By the time Schuck graduated, DiscoverOrg had generated more than $1 million in annual revenue.

After graduation, DiscoverOrg moved to Vancouver, WA where the company continued to grow organically until 2014, when they hired a private equity firm to assist with their thriving business. Since being founded, DiscoverOrg has acquired six different companies with similar business models. In 2019, they acquired ZoomInfo, another company in the same space that was very data driven.

“We were always focused on high quality information on a company and ZoomInfo had been focused on quantity,” Schuck said. “So, we brought the two together to supercharge what every marketer wanted.”

After surveying their ever-growing market, Schuck discovered ZoomInfo had the more recognizable brand. Therefore, in September of 2019, they rebranded the company under the ZoomInfo name.

Just under a year before the coronavirus pandemic hit the United States, the plans to take ZoomInfo public were underway. A 400-page prospectus was written up and hiring an accounting firm to audit all of ZoomInfo’s books and consolidating the finances of both DiscoverOrg and ZoomInfo. From there, Schuck said he and his CFO attended “hundreds” of meetings all over the country to meet with prospective investors.

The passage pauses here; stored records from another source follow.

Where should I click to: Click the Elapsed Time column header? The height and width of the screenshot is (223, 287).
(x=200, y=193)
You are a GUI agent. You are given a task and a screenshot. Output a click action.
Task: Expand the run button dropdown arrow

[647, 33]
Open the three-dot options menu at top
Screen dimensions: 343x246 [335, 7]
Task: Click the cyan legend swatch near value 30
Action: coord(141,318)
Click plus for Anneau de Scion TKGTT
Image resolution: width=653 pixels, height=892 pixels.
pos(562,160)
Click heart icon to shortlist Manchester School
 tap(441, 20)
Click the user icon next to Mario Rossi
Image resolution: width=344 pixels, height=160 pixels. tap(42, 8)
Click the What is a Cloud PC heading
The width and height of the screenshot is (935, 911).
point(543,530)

By the beginning of 2020, ZoomInfo was ready to go public. The original launch date was set for March 26, until everything came to a halt earlier in the month due to COVID-19.

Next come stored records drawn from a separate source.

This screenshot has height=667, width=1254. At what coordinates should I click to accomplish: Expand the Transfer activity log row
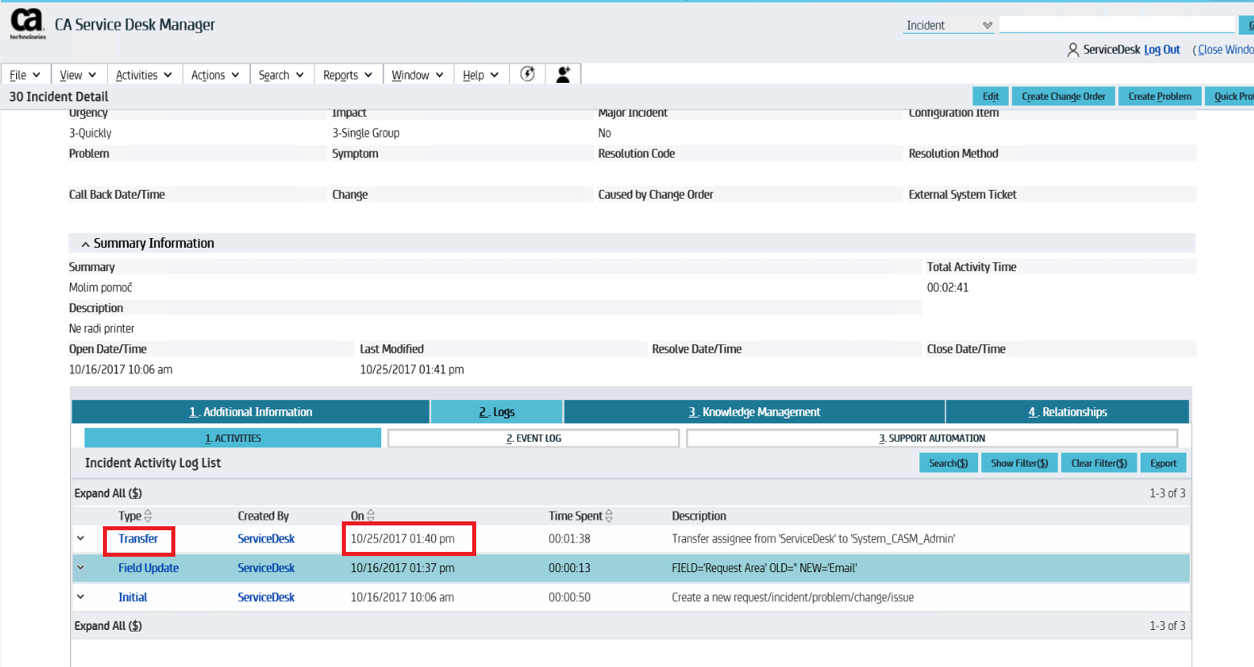[80, 538]
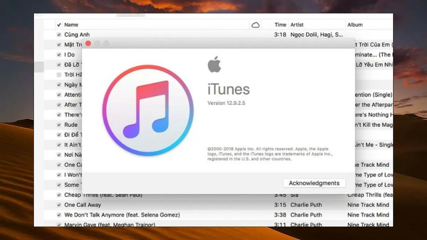Uncheck the song Cùng Anh
This screenshot has width=427, height=240.
[59, 34]
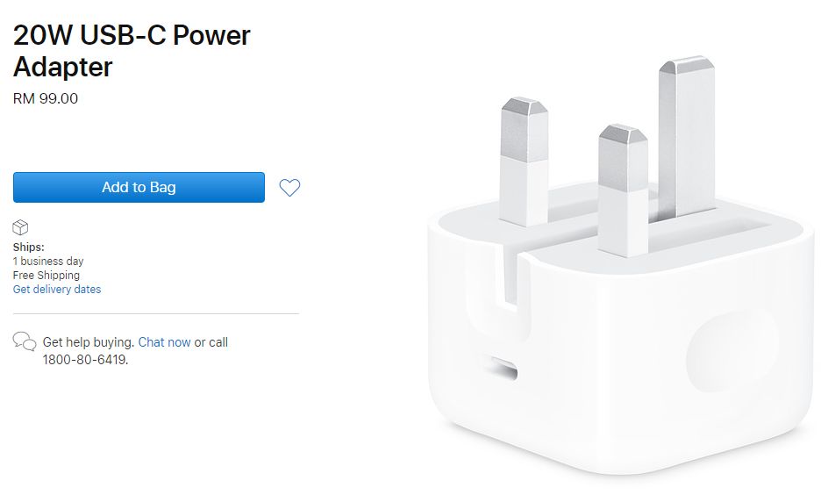828x495 pixels.
Task: Click the 1 business day text
Action: (x=48, y=261)
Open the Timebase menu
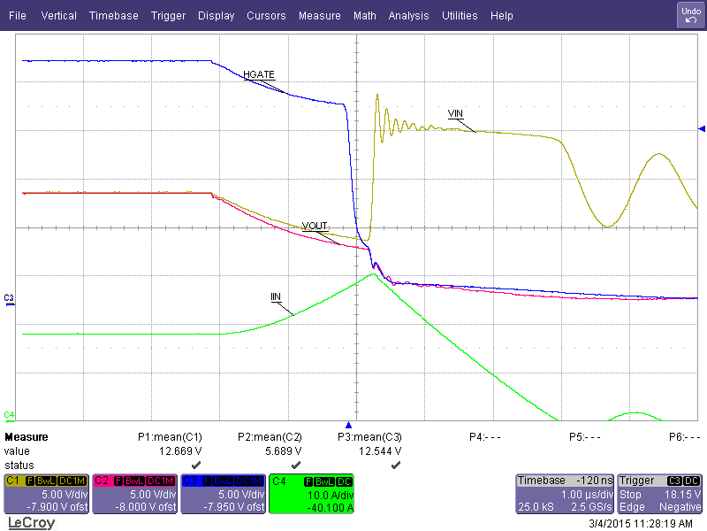 [113, 16]
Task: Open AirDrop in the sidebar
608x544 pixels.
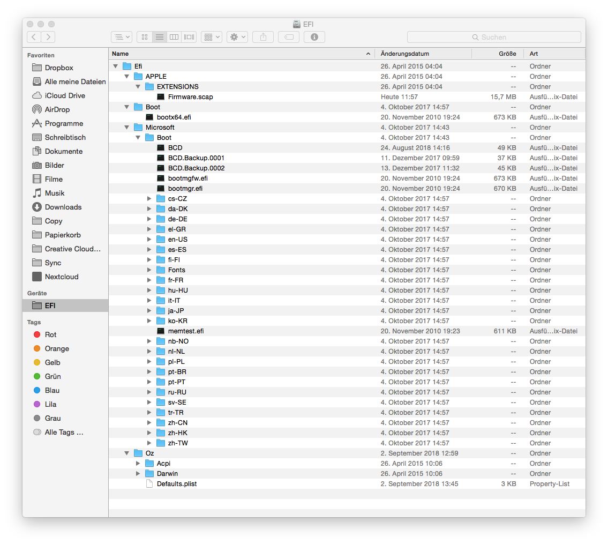Action: tap(57, 109)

“The stock market was not in a place that could support us going public,” Schuck said. “So, we pulled back and waited for a couple months to see how the economy and pandemic was going to affect our business.”

After meeting again with investors in May, Schuck and his partners were confident enough to go public and on June 4, 2020 they did just that.

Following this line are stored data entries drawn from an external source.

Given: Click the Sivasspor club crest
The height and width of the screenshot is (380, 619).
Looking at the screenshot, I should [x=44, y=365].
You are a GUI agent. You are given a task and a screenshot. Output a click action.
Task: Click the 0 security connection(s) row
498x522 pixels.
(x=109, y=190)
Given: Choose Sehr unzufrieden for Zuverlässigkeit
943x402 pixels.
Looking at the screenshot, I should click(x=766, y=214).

“When things are going well, you are investing in a lot of things and everyone is a beneficiary of that,” he added. “When the economy is not on solid footing, people are really interested in making sure that their sales reps and their marketing spending is as efficient as possible. We are a solution that has grown through the recessions.”

One downside to taking his company public in the middle of the coronavirus pandemic was that he wasn’t able to visit Wall Street with his family on the day ZoomInfo went public.

“When you are doing this and you start thinking about going public, there is this ambiance of being in that room and hitting that button and opening the market,” he said. “I didn’t want to give up on that being part of the story. One thing is very certain with the pandemic for so many people; The story that you had in your mind before the pandemic must be amendable to change.

“I was really excited about going to New York and IPO’ing the company that I founded 13 years earlier. But I got really excited about doing it at home. My daughter and my wife were right outside the door.”

Since taking the company public, Schuck has been interviewed by Jim Cramer of CNBC and by Caroline Hyde and Romaine Bostick on “Bloomberg Markets: The Close.” Earlier this year, Schuck, 37, was listed as one of Fortune.com’s 40-under-40 members in the area of technology. Since going public, ZoomInfo has produced stellar results.

“In our last quarterly results, we were growing at 40 percent year-over-year. We did that at $445 million in combined receipts,” Schuck said. “It is a testament to how important this product is, not just in good times but especially in bad.”

So, what is next for an already successful company? Schuck said the plan is to continue expanding internationally. While the company’s headquarters are still based in Vancouver, ZoomInfo also has office locations in Waltham, Mass.; Bellevue, WA; Bethesda, MD; Conshohocken, PA; Grand Rapids, Mich.; and Ra’anana, Israel.

As he reflects on how his company has grown since it started in a small apartment in Italian Village, Schuck said the connections he made at Ohio State are still valuable more than a decade later.

“We have a smattering of Ohio State alumni who work for us, so that connection back to the state has always been a highlight for me,” Schuck, who received his undergraduate degree from the University of Nevada – Las Vegas, said. “We have dozens of customers from the Columbus area, so when I come back for a football game or to see friends, I can line up customer meetings which has been very rewarding.”